Black Widow--with her gang of controlled (and occasionally grumbling) men was a throwback villainess, with influences taken from The Spider Lady, the villainess of the 1948
Superman serial starring Krik Alyn, along with characters from pulp novels. The problem with the arc is that Bankhead's performance was understandably fatigued (considering her health problems), so she never took the character to the level of the calculating, formidable villainess she was (probably) meant to be.
Even the spider trap and mind control were borrowed from deeply rooted films, Golden Age comics and pulp novels that
on paper, would seem like the Black Widow arc could have played just as well 20 years earlier in as a 15-chapter serial without missing a beat.

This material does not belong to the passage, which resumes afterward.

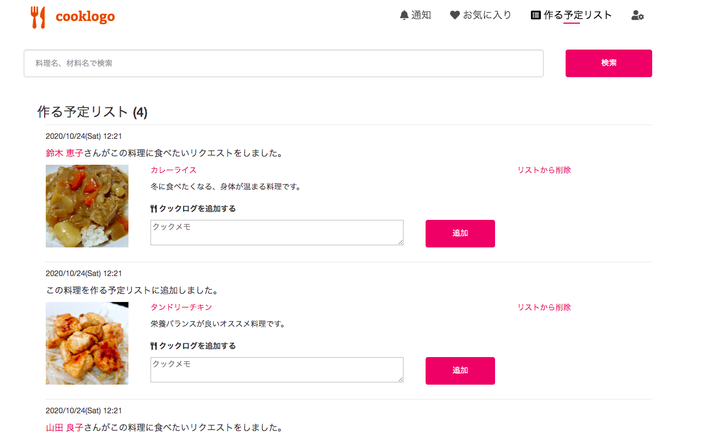
Task: Click the heart favorites icon
Action: click(x=455, y=16)
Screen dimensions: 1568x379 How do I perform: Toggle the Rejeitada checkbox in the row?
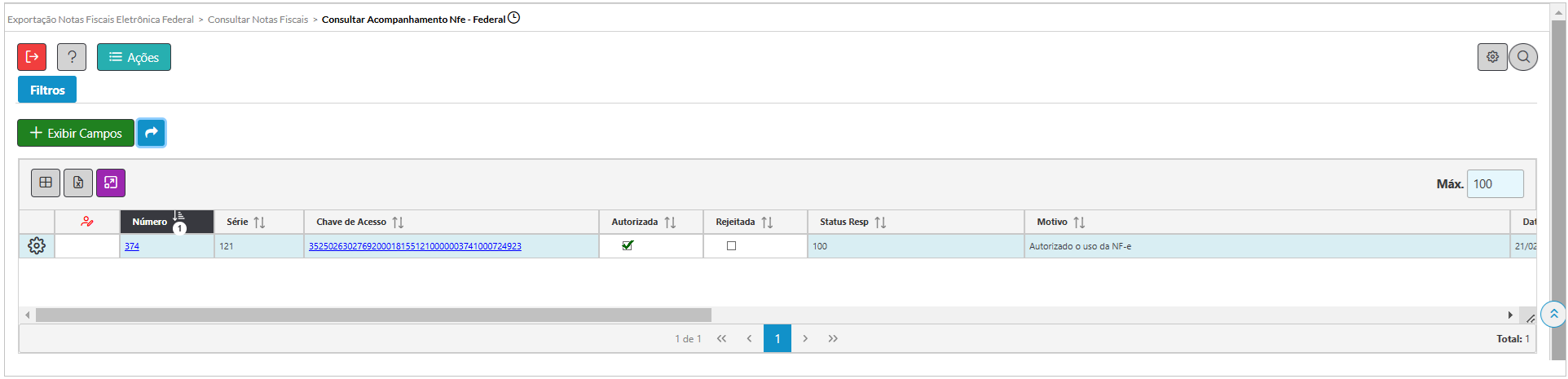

Further, her control of men was (by 1967) a very old character / plot device used to explore/comment on early ideas of females (feeling suppressed) resenting males, usually with some need for a female character to prove herself, or constantly yell at male lackeys and/or opponents about her superiority. We see this in the first Catwoman arc (
"The Purr-fect Crime" / "Better Luck Next Time") with her whip-cracking, and angry reply to Felix, who mentioned how other supervillains failed to stop the Dynamic Duo:
"The Catwoman is not like the others! I'll show you how to clip Batman and Robin's wings! Iwill prevail!"
All part of that long-lived character / plot device, only thanks to the decline in overall quality and Miss Bankhead's health, we were never going to see that kind of aggressive villainess. Instead, the episode as shot just turned her into the equivalent of the kind of pompous, rich matriarch characters one would see troubling the Three Stooges.
Speaking of stooges, her henchnen were quite simply, the worn-out, grumbling and/or stupid character archetypes seen on
F-Troop, McHale's Navy or
Get Smart. Honestly, she should have called CONTROL's Larabee or Fort Courage's Corporal Agarn, begging them to moonlight, since she only seemed to need support from buffoons.
The sharp decline in quality (or Dozier & Company not giving a Bat-stuff anymore) after the all-too-short late season two bright spots (the bittersweet departure of Newmar as Catwoman / the Green Hornet crossover), it all comes down to party store spiders, moronic henchmen and...
....Adam West singing. Oh, how I sense a growing disturbance in the Force...and its shaped like a surfboard in the distance....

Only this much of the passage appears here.